3.3.2. Somut olayda, dava konusu taşınmaz üzerinde kat irtifakı kurulu değil ise de üzerinde 5 katlı bina bulunup 2 adet dairenin mirasbırakana ait olduğu, mirasbırakanın 1 daire karşılığı hissesini devretmek suretiyle kendisine baktırma imkanı varken, taşınmazdaki hissesinin tamamını devretmiş olması karşısında, mirasbırakanın çekişmeli taşınmazı temlikindeki gerçek amacının kendisine baktırmak olmayıp mirastan mal kaçırmak olduğu, dosya kapsamına göre mirasbırakanın başka malvarlığının da bulunmadığı, toplanan deliller ve yukarıda değinilen ilkeler birlikte değerlendirildiğinde temlikin muvazaalı olduğu sonuç ve kanaatine varılmaktadır.

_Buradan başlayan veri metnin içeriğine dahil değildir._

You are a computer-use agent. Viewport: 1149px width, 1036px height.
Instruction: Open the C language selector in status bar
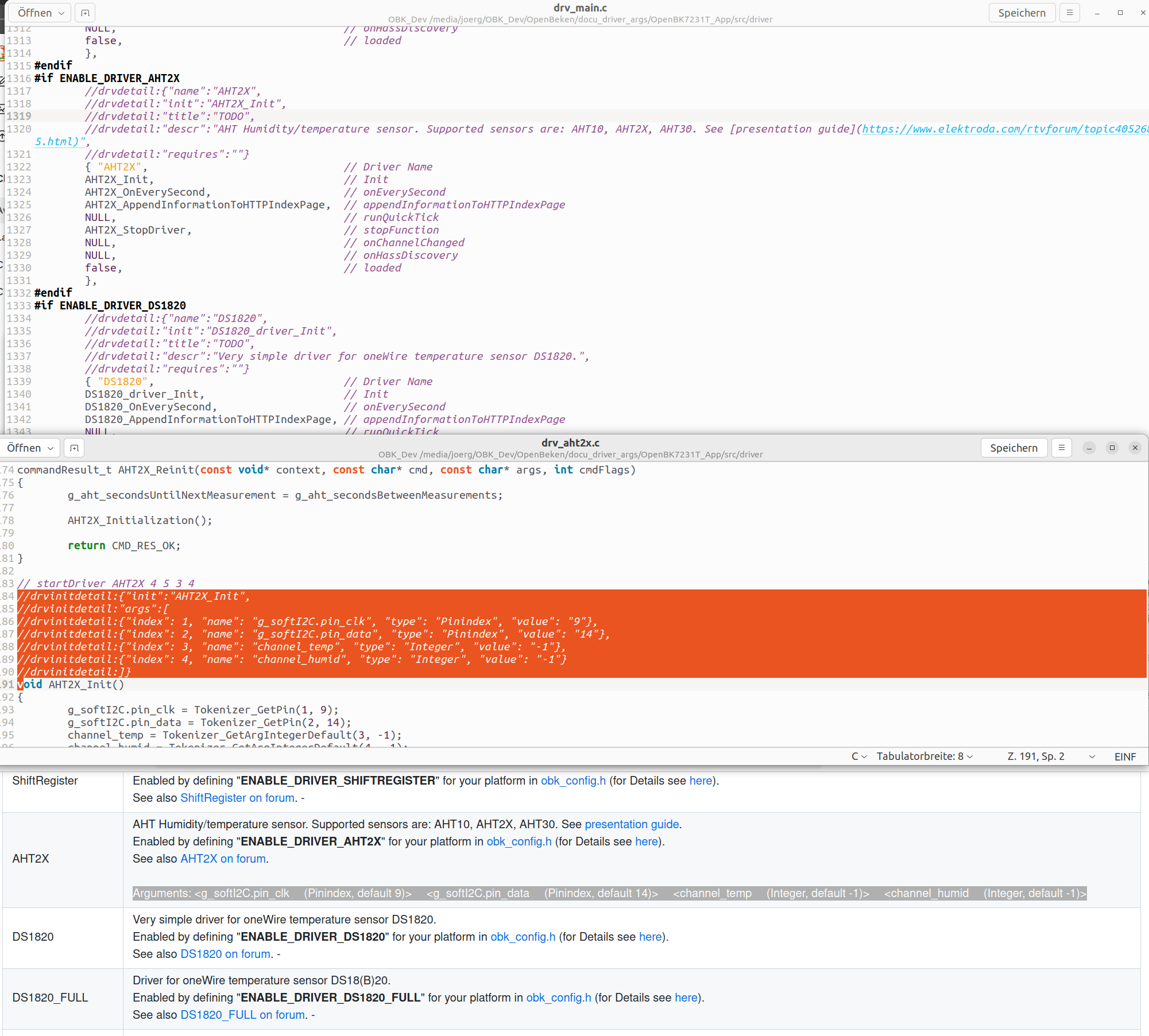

3.3.3. Hâl böyle olunca, davanın kabulüne karar verilmesi gerekirken yanılgılı değerlendirme ile yazılı şekilde karar verilmiş olması doğru değildir.

VI. SONUÇ

Yukarıda açıklanan nedenlerle davacılar vekilinin yerinde bulunan temyiz itirazının kabulü ile 6100 sayılı Hukuk Muhakemeleri Kanunu'nun 371/1-a maddesi uyarınca İstanbul Bölge Adliye Mahkemesi 2. Hukuk Dairesi kararının BOZULMASINA, HMK’nın 373/2. maddesi gereğince dosyanın kararı veren İstanbul Bölge Adliye Mahkemesi 2. Hukuk Dairesine gönderilmesine, 20/11/2021 tarihinde yürürlüğe giren Avukatlık Asgari Ücret Tarifesi gereğince gelen temyiz eden davacılar vekili için 3.815,00 TL duruşma vekâlet ücretinin temyiz edilen davalıdan alınmasına, alınan peşin harcın temyiz edene geri verilmesine, 18/01/2022 tarihinde kesin olmak üzere oybirliğiyle karar verildi.